#### Passage shown

★ ★ ★ ★

The state’s highest court on Tuesday upheld a lower court ruling allowing New York University to move forward with its expansion plan, most likely ending a long battle with neighbors, elected officials, preservationists and faculty members.

The contentious plan would add about 1.9 million square feet of space across four buildings, including classrooms, dormitories and offices, to the largely low-slung neighborhood of Greenwich Village. About 900,000 square feet of that would be underground, according to the university.

The legal argument centered on whether several slices of municipal land that would be involved in the construction project were public parks and therefore entitled to certain protections. The state’s Court of Appeals ruled on Tuesday that they were not.

“Although the city permitted and encouraged some use of these three parcels for recreational and parklike purposes, it had no intention of permanently giving up control of the property,” the decision said. “That a portion of the public may have believed that these parcels are permanent parkland does not warrant a contrary result.”

John Beckman, a spokesman for N.Y.U., said in a statement that the university was “pleased and gratified” by the decision and that the project would not only keep the school academically competitive but also create “public open spaces” for the neighborhood.

★ ★ ★ ★

#### Instruction A
Write out again, unchanged, every line of the listing below, from its first line down to the line that contains "Home (146, 2020)", both ends included.

#### Word and element locating data
★ ★ ★ ★

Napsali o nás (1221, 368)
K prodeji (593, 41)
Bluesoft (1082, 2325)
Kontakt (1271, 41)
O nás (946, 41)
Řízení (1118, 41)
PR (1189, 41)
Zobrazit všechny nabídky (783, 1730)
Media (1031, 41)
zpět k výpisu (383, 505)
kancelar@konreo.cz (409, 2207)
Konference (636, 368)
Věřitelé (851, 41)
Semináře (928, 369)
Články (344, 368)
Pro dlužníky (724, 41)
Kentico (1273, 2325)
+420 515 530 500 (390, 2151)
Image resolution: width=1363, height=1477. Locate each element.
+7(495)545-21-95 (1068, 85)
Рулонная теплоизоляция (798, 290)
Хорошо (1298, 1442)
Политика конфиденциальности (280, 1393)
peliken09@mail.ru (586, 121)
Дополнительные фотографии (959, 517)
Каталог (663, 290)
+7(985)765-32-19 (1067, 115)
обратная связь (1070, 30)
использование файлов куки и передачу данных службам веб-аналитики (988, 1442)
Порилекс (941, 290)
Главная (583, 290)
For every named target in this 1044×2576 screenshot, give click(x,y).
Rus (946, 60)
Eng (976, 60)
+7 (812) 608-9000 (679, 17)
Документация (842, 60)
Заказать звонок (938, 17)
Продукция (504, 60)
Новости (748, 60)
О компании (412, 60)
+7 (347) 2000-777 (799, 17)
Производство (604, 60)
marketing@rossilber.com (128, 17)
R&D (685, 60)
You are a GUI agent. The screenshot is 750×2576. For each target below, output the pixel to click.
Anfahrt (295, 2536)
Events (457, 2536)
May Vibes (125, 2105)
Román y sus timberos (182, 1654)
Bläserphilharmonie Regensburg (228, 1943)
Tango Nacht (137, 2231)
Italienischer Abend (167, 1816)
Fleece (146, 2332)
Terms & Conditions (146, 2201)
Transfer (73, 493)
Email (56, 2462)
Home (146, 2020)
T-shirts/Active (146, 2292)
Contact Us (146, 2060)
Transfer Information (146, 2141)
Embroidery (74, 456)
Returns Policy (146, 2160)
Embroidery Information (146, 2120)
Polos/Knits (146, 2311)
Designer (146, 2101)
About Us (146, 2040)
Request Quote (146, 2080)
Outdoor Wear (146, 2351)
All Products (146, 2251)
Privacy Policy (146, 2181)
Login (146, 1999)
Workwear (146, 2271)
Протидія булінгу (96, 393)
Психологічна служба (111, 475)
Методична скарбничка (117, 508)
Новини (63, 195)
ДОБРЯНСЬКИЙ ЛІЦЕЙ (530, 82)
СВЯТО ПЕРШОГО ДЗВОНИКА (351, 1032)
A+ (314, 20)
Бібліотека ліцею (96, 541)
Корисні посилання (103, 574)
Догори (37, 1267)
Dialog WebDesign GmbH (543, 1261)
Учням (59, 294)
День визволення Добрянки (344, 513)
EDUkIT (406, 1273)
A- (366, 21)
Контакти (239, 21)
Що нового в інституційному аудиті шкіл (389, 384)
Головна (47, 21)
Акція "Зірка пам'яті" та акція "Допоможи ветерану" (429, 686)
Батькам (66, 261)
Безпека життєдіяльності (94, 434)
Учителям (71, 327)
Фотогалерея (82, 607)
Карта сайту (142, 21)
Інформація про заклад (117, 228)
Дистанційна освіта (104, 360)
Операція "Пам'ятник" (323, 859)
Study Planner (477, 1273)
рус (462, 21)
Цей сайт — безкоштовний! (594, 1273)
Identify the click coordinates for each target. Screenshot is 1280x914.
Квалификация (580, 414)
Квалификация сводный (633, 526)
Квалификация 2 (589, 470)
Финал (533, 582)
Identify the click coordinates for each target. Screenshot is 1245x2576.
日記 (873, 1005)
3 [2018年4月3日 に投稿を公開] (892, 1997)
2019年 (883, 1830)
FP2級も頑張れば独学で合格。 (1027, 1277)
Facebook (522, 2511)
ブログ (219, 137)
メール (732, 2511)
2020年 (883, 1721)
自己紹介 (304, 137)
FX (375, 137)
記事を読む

★ ★ ★ ★

#### Instruction B
Carry the article on the N.Y.U. expansion ruling forward from its last sentence.

#### Expected output A
Napsali o nás (1221, 368)
K prodeji (593, 41)
Bluesoft (1082, 2325)
Kontakt (1271, 41)
O nás (946, 41)
Řízení (1118, 41)
PR (1189, 41)
Zobrazit všechny nabídky (783, 1730)
Media (1031, 41)
zpět k výpisu (383, 505)
kancelar@konreo.cz (409, 2207)
Konference (636, 368)
Věřitelé (851, 41)
Semináře (928, 369)
Články (344, 368)
Pro dlužníky (724, 41)
Kentico (1273, 2325)
+420 515 530 500 (390, 2151)
Image resolution: width=1363, height=1477. Locate each element.
+7(495)545-21-95 (1068, 85)
Рулонная теплоизоляция (798, 290)
Хорошо (1298, 1442)
Политика конфиденциальности (280, 1393)
peliken09@mail.ru (586, 121)
Дополнительные фотографии (959, 517)
Каталог (663, 290)
+7(985)765-32-19 (1067, 115)
обратная связь (1070, 30)
использование файлов куки и передачу данных службам веб-аналитики (988, 1442)
Порилекс (941, 290)
Главная (583, 290)
For every named target in this 1044×2576 screenshot, give click(x,y).
Rus (946, 60)
Eng (976, 60)
+7 (812) 608-9000 (679, 17)
Документация (842, 60)
Заказать звонок (938, 17)
Продукция (504, 60)
Новости (748, 60)
О компании (412, 60)
+7 (347) 2000-777 (799, 17)
Производство (604, 60)
marketing@rossilber.com (128, 17)
R&D (685, 60)
You are a GUI agent. The screenshot is 750×2576. For each target below, output the pixel to click.
Anfahrt (295, 2536)
Events (457, 2536)
May Vibes (125, 2105)
Román y sus timberos (182, 1654)
Bläserphilharmonie Regensburg (228, 1943)
Tango Nacht (137, 2231)
Italienischer Abend (167, 1816)
Fleece (146, 2332)
Terms & Conditions (146, 2201)
Transfer (73, 493)
Email (56, 2462)
Home (146, 2020)

#### Expected output B
Assemblywoman Deborah J. Glick, a Democrat whose district includes the area and who was a plaintiff in the case, said the decision “puts the limited open space that we jealously guard and protect totally at risk everywhere in the city.”

Andrew Berman, the executive director of the Greenwich Village Society for Historic Preservation, said his organization was consulting its lawyers about any other legal recourse that might stop or alter the expansion. “We’re already suffering from an extreme over-concentration of N.Y.U.-related uses,” Mr. Berman said. “Thousands of additional people and millions of additional square feet of construction is eventually going to make the Village feel like a company town.”

Mr. Beckman said the university expected to provide a construction schedule to the public in the coming months.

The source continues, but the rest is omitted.